● **Task instructions**:
a – In the passage on conservative politics, rewrite the stretch from "In the current" through "some promising moves.", changing "Tony Abbott" to "Mr. Abbott".
b – Translate this sentence from the passage on conservative politics into Spanish: "The article is on page 12 of the linked print edition."

** Text block follows **

In the current issue of the European Conservative, Edwin Dyga talks about the failure of former Prime Minister Tony Abbott to achieve lasting conservative change while in office despite some promising moves.
The article is on page 12 of the linked print edition.
Conservative politicians, if they are to distinguish themselves from ideological progressivism, must understand that they are fighting a cultural guerrilla war — one in which responding with gentlemanly virtues to outright bastardry will be seen as a sign of weakness and treated accordingly; one in which an attitude of ‘fair play’ in the face of Alinskyite agitation will inevitably lead to defeat; one in which alleged opposition to the left must be proven by a fundamental repudiation of the opponent’s worldview; one in which militant calls for apology when that worldview is offended should be laughed at, not accommodated; one in which explicitly rightist reforms and tangible moves to dismantle institutionally entrenched leftist ideology should be pursued aggressively and without compunction; and one in which the core electoral base should never be treated with contempt, even when strategic compromises need to be made to effectively implement reforms.

** End of Text block **
** Extracted material follows **

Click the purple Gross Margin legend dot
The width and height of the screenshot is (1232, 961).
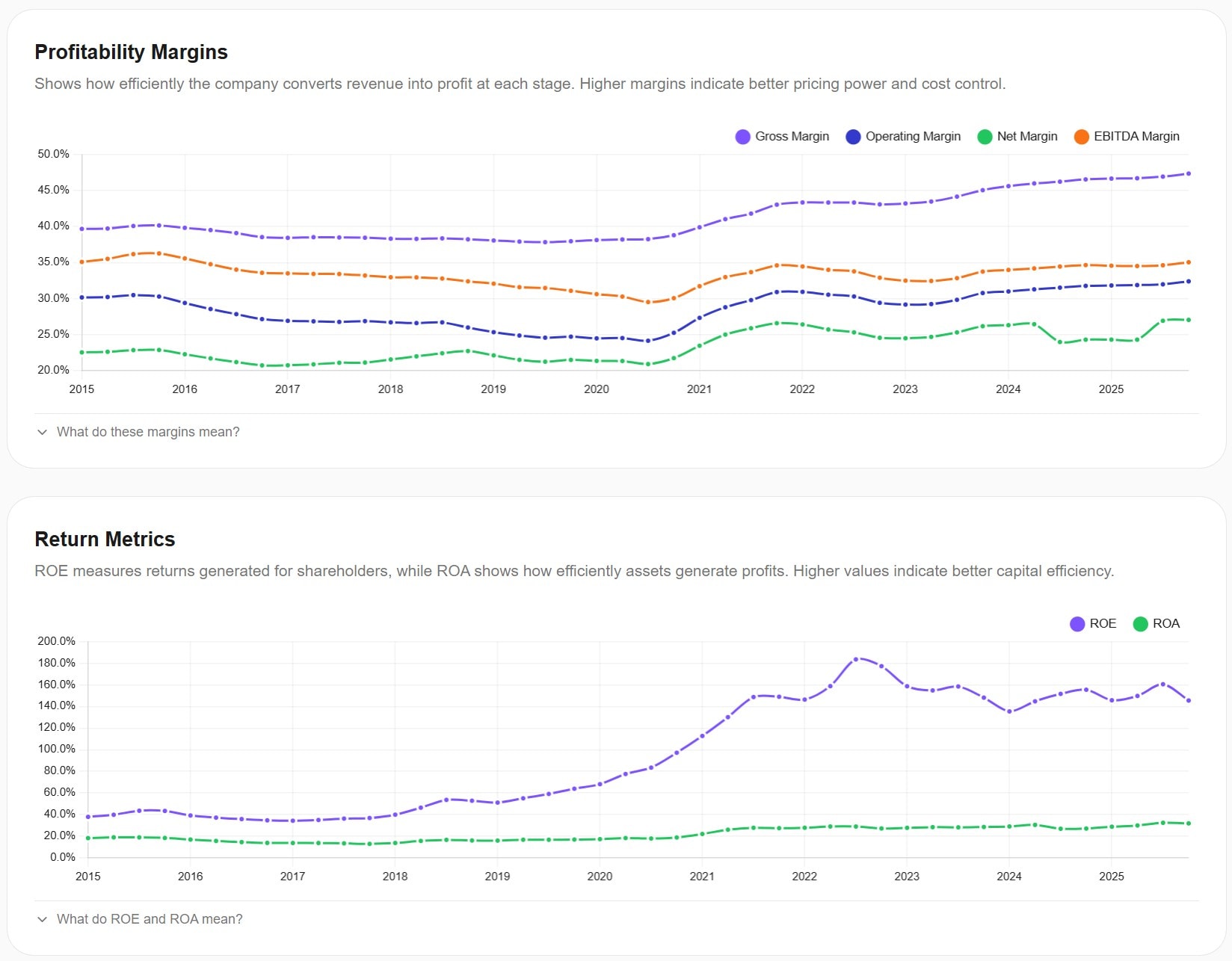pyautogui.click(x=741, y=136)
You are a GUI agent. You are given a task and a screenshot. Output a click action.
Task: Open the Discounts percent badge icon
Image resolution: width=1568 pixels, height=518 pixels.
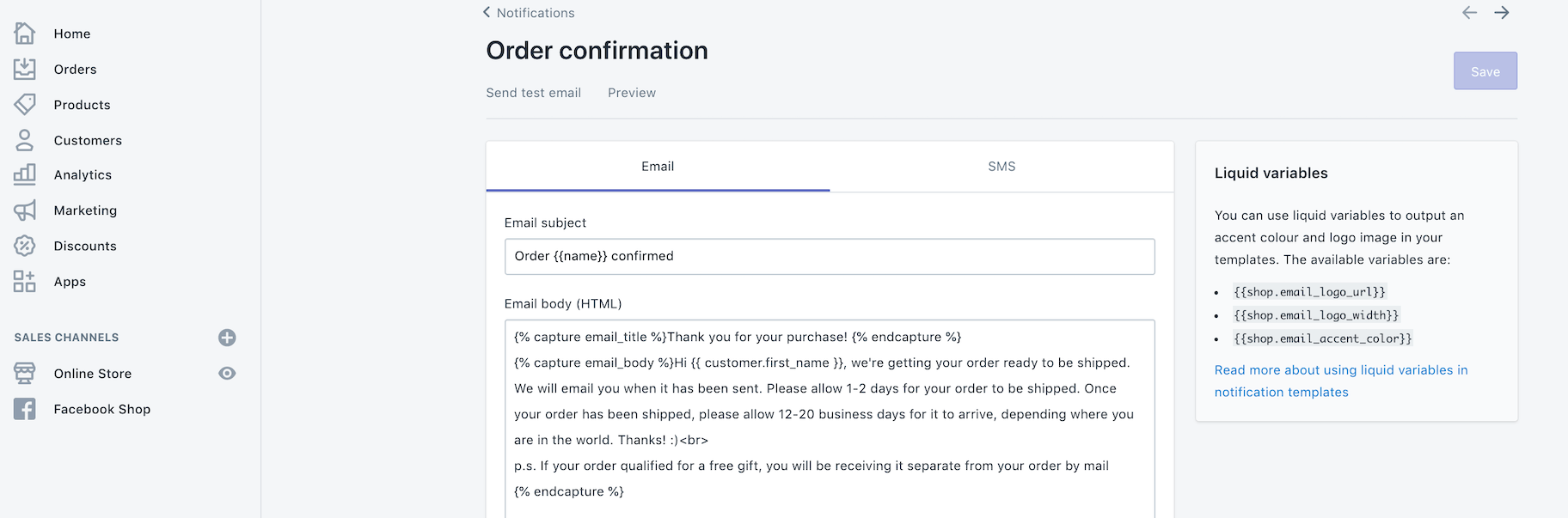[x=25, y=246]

** End of Extracted material **

● **Solution set**:
a –
In the current issue of the European Conservative, Edwin Dyga talks about the failure of former Prime Minister Mr. Abbott to achieve lasting conservative change while in office despite some promising moves.

b – El artículo está en la página 12 de la edición impresa enlazada.